The main area I’m currently interested in is N-dimensional arrays such as our weather or climate forecasts with rich metadata (what’s the grid, what model run was this, what is the validity time, etc).
One area we are facing a particular challenge is in the data we are sharing on AWS Earth (and due for AI for Earth on Azure soon) which is a 7 day rolling archive of approx 7TB a day. This is currently exposed as about 3.5 million objects in S3 (individual NetCDF files). Each object is a 2,3 or 4 (x,y,z,ensemble) dimensional array for one forecast step, for one model run. We would rather concatenate/join along both the forecast step and model run dimension to create much higher level objects representing the complete collection of runs for a given model and parameter. For our MOGREPS-G model this would look like a 6D (x,y,z,ensemble, forecast step, forecast run time) array with shape approx (1280, 960, 17, 168, 28). This needs accompanying by a rich metadata set describing the dimension values along all these axis (and other metadata).
We have looked at addressing this challenge using Zarr and whilst promising there are a number of issues. I’ve written more about this on our blog:
Challenges we hope TileDB might help with:
- Object storage. To help keep cost manageable we are using object storage of one form or another.
- Big. 7TB a day rolling over 7 or 14 day period. This represents 4 models and around 20 parameters so would not be expressed (probably) as just one data set but it’s still a lot of data.
- Rolling. As data is added to the end it’s rolled of the beginning. This needs to be done efficiently with out re-writing all objects and keeping metadata in sync at all times.

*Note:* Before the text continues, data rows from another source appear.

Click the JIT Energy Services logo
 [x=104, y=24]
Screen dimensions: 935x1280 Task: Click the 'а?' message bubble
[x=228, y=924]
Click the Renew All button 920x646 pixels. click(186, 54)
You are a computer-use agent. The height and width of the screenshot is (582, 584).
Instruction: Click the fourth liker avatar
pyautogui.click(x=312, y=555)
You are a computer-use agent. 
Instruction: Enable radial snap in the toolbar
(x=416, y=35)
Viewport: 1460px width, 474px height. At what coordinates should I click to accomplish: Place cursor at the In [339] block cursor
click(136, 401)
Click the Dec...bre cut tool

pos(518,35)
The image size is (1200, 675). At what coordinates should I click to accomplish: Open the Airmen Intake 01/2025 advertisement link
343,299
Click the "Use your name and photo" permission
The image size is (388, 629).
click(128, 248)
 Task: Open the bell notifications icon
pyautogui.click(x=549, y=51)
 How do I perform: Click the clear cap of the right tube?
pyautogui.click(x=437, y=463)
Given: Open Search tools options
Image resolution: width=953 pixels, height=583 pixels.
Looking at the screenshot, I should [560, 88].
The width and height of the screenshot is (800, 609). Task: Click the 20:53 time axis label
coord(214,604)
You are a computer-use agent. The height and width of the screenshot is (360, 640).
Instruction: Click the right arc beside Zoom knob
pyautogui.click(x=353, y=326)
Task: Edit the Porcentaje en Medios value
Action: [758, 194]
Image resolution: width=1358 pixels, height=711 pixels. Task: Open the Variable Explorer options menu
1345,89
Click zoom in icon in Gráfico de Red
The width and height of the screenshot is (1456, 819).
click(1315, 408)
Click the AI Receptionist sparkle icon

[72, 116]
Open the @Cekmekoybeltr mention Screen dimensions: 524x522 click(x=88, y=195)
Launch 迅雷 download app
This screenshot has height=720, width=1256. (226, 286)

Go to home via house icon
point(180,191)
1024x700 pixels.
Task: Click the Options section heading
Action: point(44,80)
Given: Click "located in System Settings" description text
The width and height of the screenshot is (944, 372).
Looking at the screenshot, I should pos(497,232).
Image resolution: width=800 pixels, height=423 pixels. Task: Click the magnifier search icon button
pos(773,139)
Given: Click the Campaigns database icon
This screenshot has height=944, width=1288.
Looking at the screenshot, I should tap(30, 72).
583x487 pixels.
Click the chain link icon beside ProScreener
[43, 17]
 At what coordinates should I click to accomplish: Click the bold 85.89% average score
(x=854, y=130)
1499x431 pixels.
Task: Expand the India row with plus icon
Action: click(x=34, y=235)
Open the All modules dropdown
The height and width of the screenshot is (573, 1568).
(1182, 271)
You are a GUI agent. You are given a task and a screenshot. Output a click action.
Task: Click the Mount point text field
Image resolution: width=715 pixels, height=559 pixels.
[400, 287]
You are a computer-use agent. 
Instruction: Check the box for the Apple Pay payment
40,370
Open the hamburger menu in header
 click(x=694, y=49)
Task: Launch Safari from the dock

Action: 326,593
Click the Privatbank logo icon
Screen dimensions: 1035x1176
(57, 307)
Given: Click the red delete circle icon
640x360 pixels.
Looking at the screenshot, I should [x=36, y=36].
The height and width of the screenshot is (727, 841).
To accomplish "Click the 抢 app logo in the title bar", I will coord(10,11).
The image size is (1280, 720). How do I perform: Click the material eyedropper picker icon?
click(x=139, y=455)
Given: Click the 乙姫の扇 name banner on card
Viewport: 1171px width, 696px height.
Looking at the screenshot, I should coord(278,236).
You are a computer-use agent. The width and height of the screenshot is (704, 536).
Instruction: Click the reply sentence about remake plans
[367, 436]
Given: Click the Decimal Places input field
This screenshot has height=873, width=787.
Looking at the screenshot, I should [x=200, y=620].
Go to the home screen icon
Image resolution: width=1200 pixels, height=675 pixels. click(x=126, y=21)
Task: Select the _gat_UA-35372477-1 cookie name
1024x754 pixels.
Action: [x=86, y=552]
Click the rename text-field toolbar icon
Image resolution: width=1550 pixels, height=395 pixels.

- Semi-sparse. Models run to different lengths at different times. Sometimes 12 hours, sometimes 72, this creates a semi-space array which some tools don’t like.
- Rich metadata. It’s vital the rich metadata associated with the datasets is maintained.
- Unknown access patterns. We want to expose this data for scientific and commercial activities that may entail a huge range of different access patterns. We want to design a system with a ‘thin client’ (such as the S3 API) that enables users to access the data efficiently (so only the bits they want) for whatever their use case is. In reality we are aiming for a middle ground between performance and flexibility leaning towards flexibility.
- Interoperability with Python and preferably xarray.
Hope this is an interesting topic for the community, I’d love discus further and if this medium isn’t sufficiently high band with maybe organise a call with who ever is relevant.